Work to be completed:
Turn the material below into a Markdown table with the columns Row and Line, numbering each row and leaving out blank lines. Begin at the line that contains "Task: Click the gear icon beside All filter" and stop after the line that contains "pos(46,544)".

Data lines:
————
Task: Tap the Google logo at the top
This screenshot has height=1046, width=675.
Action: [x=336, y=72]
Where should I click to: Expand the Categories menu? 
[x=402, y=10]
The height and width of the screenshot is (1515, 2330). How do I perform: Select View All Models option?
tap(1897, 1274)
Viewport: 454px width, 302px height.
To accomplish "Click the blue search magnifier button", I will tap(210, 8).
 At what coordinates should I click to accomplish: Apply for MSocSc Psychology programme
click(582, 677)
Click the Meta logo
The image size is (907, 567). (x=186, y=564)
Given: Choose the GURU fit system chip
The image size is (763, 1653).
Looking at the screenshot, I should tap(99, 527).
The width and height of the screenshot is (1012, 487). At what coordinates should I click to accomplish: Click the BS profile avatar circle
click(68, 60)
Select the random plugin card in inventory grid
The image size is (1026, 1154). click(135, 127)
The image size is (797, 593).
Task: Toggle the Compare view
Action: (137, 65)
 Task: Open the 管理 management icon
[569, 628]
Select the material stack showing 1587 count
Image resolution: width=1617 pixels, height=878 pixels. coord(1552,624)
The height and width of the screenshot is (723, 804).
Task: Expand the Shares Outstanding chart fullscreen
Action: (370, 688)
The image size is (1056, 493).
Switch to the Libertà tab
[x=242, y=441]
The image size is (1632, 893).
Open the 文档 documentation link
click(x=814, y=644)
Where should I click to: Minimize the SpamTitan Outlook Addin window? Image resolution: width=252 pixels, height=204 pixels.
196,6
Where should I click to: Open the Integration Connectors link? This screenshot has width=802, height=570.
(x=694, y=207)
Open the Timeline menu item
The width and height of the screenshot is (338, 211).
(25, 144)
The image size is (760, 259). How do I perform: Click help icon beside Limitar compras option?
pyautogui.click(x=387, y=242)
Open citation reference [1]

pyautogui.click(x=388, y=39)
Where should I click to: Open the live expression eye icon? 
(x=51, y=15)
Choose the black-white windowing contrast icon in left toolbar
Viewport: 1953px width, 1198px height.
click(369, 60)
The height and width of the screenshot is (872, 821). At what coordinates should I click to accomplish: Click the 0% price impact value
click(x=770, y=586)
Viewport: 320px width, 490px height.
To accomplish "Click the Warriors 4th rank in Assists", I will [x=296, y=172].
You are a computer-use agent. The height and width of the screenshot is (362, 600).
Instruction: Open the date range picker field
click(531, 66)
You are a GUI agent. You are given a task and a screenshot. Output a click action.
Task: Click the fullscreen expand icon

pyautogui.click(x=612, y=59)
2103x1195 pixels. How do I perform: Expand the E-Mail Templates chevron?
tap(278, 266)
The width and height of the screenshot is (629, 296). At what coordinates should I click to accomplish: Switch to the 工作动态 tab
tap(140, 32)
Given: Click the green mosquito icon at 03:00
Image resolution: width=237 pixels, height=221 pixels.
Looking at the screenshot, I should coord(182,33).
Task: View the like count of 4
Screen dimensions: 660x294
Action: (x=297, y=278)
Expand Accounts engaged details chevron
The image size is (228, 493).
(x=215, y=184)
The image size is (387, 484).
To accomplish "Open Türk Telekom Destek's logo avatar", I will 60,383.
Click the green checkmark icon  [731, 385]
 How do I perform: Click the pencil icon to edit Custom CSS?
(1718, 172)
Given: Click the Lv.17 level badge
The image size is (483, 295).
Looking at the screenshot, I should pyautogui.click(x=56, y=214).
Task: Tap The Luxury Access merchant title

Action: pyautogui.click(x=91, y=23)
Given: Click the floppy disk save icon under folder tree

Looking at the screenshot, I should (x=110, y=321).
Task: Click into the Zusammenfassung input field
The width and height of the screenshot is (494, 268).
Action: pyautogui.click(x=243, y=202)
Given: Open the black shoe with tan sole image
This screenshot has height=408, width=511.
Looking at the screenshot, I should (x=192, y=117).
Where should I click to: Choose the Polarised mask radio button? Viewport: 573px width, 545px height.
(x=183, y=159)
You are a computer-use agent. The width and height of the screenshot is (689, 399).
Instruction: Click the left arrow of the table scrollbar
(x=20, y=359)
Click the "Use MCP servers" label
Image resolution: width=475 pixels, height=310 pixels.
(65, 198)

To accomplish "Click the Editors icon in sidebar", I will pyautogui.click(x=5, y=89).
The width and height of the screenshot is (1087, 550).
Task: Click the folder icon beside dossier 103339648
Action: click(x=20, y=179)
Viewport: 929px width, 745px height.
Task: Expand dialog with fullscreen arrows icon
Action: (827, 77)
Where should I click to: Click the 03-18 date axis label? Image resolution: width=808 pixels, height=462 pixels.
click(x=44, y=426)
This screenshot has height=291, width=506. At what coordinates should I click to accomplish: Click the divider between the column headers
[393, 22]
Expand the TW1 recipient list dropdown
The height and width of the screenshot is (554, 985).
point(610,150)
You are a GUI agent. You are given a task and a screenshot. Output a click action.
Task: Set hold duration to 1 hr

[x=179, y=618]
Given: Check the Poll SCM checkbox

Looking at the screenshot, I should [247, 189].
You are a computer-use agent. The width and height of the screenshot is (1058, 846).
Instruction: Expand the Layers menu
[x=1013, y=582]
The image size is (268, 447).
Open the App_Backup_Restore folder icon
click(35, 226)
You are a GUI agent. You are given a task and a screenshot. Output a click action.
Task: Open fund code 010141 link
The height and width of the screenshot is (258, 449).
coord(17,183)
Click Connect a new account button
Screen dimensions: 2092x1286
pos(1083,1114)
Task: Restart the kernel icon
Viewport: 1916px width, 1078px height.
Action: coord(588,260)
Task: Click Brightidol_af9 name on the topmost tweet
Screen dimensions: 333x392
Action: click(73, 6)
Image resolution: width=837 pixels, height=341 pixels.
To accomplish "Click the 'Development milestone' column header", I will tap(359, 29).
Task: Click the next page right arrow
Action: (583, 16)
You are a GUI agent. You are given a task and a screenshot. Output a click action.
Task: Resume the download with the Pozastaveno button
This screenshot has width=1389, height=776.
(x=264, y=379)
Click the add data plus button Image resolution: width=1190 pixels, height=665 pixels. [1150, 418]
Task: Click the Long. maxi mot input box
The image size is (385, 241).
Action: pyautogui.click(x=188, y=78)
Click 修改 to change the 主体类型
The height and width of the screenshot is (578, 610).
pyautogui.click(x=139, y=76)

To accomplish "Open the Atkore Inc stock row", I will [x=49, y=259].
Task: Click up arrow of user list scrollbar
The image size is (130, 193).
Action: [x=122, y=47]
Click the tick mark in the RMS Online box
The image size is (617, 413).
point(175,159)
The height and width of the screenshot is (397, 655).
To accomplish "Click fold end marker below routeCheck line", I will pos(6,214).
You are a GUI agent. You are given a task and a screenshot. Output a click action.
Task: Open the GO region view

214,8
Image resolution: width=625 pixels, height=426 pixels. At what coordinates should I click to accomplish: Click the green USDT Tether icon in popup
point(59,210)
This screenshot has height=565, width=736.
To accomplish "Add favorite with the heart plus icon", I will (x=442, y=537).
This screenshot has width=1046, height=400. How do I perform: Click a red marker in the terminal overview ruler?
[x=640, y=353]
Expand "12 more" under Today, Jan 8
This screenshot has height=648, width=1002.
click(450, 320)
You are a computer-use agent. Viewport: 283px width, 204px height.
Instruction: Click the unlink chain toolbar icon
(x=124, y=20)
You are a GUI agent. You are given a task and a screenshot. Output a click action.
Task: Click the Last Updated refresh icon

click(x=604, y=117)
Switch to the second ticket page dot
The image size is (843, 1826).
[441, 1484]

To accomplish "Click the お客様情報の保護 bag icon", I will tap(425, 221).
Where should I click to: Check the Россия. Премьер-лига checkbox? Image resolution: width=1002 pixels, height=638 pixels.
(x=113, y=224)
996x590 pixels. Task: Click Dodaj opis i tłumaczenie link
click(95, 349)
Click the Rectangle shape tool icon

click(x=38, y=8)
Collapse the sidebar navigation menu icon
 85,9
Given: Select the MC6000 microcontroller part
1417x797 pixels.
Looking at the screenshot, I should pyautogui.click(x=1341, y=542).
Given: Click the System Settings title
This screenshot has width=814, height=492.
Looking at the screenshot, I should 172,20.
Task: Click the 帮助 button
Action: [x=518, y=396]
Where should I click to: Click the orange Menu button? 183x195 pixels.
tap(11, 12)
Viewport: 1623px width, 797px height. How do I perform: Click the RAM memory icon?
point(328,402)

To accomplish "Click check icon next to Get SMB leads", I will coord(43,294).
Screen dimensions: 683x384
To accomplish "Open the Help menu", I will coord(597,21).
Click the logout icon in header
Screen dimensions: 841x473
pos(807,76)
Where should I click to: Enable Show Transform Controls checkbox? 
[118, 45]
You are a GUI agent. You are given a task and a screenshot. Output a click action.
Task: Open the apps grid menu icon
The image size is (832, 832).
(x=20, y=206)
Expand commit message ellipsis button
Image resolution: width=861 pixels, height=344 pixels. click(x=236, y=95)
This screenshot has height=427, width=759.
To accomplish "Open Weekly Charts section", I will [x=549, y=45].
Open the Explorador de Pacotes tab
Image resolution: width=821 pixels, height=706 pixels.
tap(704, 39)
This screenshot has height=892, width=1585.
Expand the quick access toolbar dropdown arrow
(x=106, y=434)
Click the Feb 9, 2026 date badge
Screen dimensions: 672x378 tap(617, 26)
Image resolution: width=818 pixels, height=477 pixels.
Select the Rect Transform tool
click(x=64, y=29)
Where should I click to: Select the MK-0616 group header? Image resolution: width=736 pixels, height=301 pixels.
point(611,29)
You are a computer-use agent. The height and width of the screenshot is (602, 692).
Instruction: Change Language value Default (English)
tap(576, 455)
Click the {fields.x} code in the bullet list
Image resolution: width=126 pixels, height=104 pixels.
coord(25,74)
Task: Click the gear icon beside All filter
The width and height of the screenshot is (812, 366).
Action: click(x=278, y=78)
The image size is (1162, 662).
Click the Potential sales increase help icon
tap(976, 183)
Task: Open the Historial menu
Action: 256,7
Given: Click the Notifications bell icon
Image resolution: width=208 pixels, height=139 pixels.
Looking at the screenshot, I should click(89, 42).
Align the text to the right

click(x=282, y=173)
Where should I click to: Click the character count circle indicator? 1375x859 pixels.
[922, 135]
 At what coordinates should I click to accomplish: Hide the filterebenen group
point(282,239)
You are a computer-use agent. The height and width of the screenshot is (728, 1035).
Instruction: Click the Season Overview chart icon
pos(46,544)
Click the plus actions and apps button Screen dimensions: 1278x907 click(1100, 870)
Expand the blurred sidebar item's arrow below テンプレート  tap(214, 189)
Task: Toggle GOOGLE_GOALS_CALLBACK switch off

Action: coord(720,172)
————
Final answer:
| Row | Line |
|---|---|
| 1 | Task: Click the gear icon beside All filter |
| 2 | The width and height of the screenshot is (812, 366). |
| 3 | Action: click(x=278, y=78) |
| 4 | The image size is (1162, 662). |
| 5 | Click the Potential sales increase help icon |
| 6 | tap(976, 183) |
| 7 | Task: Open the Historial menu |
| 8 | Action: 256,7 |
| 9 | Given: Click the Notifications bell icon |
| 10 | Image resolution: width=208 pixels, height=139 pixels. |
| 11 | Looking at the screenshot, I should click(89, 42). |
| 12 | Align the text to the right |
| 13 | click(x=282, y=173) |
| 14 | Where should I click to: Click the character count circle indicator? 1375x859 pixels. |
| 15 | [922, 135] |
| 16 |  At what coordinates should I click to accomplish: Hide the filterebenen group |
| 17 | point(282,239) |
| 18 | You are a computer-use agent. The height and width of the screenshot is (728, 1035). |
| 19 | Instruction: Click the Season Overview chart icon |
| 20 | pos(46,544) |